Support redundant checkmk installations on slave sites
Currently only OS redundancy within the appliance is supported.
IMHO products such as pacemaker and DRBD are componens of a typical datacenter. Nowadays with cloud installations the focus should switch from this OS approach towards a more application based approach.
To start I suggest the following for the slave sites in a distributed monitoring setup:
* Replication "Push configuration to this site" should be possible to at least two sites
* In case of failure of the primary slave site the main site should automatically switch to the secondary slave site
* After the outage the secondary slave should stay alive and only switch back to the primary if needed
Of course additional things such as support of main sites are welcome
Comments: 4
-
21 Aug, '22
Andy"n case of failure"
That is the biggest problem today, Checkmk does not know when there is a failure, the appliance, for example only pings is partner, or another node to determinate if there is an error. I can't stop apache on the main server and no failover will occur, for example. -
22 Aug, '22
Robert SanderI.e. you have a central site for configuration not storing any data but controlling two identical remote sites. Both could be running in parallel but you would get double the alarms.
The central site would monitor the primary site and switch on the secondary if not available.
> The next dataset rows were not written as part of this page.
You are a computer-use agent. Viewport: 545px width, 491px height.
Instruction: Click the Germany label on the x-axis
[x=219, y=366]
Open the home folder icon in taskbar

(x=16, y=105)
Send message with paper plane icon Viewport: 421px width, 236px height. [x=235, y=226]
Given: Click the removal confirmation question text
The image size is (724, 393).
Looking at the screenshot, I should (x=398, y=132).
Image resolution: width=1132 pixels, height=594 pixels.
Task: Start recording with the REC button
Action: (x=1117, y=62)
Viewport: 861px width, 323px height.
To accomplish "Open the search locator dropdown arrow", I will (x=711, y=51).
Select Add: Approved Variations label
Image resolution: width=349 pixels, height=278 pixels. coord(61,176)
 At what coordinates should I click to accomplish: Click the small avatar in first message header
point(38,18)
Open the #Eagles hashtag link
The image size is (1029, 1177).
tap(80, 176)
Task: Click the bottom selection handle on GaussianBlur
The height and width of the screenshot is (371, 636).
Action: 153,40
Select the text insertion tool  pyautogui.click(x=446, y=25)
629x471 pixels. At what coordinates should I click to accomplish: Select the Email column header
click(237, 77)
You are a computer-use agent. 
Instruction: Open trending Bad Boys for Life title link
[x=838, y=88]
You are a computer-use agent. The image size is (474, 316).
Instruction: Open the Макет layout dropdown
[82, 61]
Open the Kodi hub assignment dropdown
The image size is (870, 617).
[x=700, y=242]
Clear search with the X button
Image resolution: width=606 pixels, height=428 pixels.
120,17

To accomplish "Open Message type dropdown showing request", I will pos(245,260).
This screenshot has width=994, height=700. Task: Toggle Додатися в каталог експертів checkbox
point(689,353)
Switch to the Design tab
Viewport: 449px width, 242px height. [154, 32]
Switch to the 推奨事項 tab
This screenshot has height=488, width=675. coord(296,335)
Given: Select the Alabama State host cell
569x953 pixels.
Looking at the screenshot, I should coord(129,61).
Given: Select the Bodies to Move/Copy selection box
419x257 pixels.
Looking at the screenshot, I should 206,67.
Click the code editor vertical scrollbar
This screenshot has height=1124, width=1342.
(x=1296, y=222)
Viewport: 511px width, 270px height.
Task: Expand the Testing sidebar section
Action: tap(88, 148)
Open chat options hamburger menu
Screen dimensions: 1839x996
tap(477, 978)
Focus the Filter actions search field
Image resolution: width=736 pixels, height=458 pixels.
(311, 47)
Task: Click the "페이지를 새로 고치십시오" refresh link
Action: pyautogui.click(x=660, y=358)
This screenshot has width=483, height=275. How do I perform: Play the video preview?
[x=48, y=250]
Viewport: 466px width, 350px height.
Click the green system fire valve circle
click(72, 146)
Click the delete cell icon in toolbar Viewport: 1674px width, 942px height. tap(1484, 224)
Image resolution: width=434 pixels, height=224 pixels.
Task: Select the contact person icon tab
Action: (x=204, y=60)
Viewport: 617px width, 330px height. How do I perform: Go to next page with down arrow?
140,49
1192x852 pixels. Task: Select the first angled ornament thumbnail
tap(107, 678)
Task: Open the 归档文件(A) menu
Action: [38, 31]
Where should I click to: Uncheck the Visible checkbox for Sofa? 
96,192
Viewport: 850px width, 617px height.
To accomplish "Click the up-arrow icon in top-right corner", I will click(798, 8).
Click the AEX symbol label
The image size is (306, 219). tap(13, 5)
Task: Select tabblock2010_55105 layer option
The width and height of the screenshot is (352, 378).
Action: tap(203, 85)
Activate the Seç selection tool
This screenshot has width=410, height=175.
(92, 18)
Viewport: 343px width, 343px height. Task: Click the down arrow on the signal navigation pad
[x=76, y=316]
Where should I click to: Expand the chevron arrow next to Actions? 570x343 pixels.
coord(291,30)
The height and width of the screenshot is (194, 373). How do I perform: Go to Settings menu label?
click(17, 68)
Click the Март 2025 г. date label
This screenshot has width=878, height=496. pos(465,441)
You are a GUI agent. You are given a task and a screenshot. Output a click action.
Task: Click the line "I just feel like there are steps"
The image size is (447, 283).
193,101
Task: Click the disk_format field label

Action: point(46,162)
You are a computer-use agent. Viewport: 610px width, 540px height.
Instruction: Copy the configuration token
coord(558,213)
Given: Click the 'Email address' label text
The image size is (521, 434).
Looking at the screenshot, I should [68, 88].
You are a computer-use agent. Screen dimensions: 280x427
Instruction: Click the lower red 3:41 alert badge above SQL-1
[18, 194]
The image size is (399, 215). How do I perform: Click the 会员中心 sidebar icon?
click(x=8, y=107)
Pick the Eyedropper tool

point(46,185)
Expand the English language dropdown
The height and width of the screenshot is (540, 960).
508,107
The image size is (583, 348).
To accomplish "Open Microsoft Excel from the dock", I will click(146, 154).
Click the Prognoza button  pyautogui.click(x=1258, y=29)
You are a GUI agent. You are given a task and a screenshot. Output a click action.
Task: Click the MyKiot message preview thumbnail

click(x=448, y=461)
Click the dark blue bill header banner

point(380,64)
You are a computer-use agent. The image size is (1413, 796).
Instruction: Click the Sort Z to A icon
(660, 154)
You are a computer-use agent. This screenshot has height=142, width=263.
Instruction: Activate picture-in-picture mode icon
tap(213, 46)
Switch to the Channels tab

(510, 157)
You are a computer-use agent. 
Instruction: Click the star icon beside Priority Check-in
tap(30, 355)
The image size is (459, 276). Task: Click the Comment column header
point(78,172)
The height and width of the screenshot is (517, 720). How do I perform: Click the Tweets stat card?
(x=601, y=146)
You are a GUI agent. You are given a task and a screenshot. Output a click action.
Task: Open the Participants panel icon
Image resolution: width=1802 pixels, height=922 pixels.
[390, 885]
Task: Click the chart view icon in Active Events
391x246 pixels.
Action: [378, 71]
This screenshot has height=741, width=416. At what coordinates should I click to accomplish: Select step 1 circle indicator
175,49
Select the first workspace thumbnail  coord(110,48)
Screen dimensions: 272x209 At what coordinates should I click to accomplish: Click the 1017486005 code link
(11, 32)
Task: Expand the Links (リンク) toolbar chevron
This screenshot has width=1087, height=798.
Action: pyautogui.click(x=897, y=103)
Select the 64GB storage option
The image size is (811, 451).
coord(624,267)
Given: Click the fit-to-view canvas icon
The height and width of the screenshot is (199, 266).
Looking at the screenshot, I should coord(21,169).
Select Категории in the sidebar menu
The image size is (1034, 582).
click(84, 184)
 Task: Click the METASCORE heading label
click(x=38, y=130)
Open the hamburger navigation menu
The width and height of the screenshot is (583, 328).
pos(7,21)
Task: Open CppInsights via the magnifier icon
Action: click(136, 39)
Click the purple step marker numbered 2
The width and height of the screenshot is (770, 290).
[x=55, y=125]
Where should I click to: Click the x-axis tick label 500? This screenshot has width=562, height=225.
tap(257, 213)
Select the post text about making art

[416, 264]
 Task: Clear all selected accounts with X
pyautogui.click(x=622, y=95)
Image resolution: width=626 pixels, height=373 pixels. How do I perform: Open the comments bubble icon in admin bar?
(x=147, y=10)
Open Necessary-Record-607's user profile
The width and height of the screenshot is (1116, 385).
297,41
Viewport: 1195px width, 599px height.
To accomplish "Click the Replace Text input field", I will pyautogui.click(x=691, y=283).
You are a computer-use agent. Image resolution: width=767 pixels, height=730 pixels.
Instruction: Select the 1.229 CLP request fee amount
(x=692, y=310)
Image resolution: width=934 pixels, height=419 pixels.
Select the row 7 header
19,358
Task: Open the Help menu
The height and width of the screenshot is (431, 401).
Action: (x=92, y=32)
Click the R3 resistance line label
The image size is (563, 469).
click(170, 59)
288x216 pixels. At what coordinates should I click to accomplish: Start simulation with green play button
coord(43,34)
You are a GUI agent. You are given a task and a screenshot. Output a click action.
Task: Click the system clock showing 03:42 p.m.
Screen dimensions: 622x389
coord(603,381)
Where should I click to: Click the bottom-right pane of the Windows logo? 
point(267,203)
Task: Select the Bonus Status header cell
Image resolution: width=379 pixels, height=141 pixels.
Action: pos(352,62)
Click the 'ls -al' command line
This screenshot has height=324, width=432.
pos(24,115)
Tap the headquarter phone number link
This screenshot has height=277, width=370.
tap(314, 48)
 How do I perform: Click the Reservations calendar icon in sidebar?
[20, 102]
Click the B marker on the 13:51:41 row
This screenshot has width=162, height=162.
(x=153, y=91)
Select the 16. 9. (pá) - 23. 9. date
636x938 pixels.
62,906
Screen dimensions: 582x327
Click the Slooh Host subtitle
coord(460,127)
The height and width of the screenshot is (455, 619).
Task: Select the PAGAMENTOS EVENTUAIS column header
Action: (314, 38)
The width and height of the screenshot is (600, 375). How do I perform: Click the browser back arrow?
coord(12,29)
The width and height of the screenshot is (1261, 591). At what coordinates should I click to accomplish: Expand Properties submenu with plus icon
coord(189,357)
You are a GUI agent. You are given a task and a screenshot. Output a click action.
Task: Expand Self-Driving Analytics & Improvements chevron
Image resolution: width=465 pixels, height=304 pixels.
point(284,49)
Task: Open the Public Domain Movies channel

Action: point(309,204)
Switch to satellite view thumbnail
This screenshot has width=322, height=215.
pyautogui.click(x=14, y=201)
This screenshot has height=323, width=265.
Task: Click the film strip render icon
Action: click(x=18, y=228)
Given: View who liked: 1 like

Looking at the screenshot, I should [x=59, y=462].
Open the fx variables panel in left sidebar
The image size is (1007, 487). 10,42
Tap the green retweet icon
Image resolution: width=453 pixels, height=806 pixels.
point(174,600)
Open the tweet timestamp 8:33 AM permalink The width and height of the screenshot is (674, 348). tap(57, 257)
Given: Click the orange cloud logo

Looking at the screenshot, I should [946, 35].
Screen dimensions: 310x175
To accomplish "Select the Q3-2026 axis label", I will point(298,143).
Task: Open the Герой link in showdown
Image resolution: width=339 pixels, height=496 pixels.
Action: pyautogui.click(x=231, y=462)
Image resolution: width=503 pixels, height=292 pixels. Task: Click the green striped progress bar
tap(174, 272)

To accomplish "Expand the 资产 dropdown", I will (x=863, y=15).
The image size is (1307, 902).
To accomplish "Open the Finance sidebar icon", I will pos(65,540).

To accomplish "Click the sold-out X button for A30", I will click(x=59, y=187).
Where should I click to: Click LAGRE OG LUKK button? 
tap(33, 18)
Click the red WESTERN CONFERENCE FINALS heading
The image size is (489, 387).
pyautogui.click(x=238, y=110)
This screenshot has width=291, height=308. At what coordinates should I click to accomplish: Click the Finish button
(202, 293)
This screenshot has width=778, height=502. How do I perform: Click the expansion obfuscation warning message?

You just would lose the history (recorded metrics and events) with every switch-over. This is why the appliance uses DRBD, to replicate this data. -
20 Feb, '23
Thomas Lippert AdminFrom what I see, all your 3 topics listed are actually implemented:
* In distributed setup, the configuration is sent to all remote sites
* If the remote site is implemented via 2 Appliances in HA mode, the configuration will be automatically shared between the two sites
* After an outage, the second site will start. No automatic switch back to the former primary sites
What is not covered currently is an implementation of HA based on the application and not the OS level.
Do I miss anything? -
18 Oct, '23
Niklas Pulina AdminHello,
Thank you for your idea. On this portal, we carefully evaluate ideas to ensure that they will benefit a wide range of users. Thus, we close ideas not fulfilling certain criteria:
- Suggestions with low user interest: created more than 1 year ago with 5 votes or less
- Suggestions with no momentum: no votes in the last 6 months
Unfortunately, this suggestion doesn't meet these criteria, so we’re closing it (based on the data available until 2023-10-17). We appreciate your contribution and encourage you to continue to share your ideas. Your input plays a vital role in helping us improve our product for everyone.
Thank you for your understanding and continued support!
Warm regards,
Your Checkmk Team